▶ **EXCERPTED DATA**:
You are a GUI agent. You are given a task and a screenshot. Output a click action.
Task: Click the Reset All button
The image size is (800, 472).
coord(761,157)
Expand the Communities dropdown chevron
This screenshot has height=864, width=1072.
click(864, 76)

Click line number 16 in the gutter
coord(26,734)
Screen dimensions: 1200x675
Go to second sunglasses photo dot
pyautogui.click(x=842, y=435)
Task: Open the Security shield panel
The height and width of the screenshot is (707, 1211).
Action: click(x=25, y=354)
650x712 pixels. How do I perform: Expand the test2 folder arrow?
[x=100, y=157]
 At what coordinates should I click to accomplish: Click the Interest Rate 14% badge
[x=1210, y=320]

▶ **DIRECTIONS FOR THIS TASK**:
The listing above must be transcribed exactly, line by line.

▶ **ANSWER TO THIS TASK**:
You are a GUI agent. You are given a task and a screenshot. Output a click action.
Task: Click the Reset All button
The image size is (800, 472).
coord(761,157)
Expand the Communities dropdown chevron
This screenshot has height=864, width=1072.
click(864, 76)

Click line number 16 in the gutter
coord(26,734)
Screen dimensions: 1200x675
Go to second sunglasses photo dot
pyautogui.click(x=842, y=435)
Task: Open the Security shield panel
The height and width of the screenshot is (707, 1211).
Action: click(x=25, y=354)
650x712 pixels. How do I perform: Expand the test2 folder arrow?
[x=100, y=157]
 At what coordinates should I click to accomplish: Click the Interest Rate 14% badge
[x=1210, y=320]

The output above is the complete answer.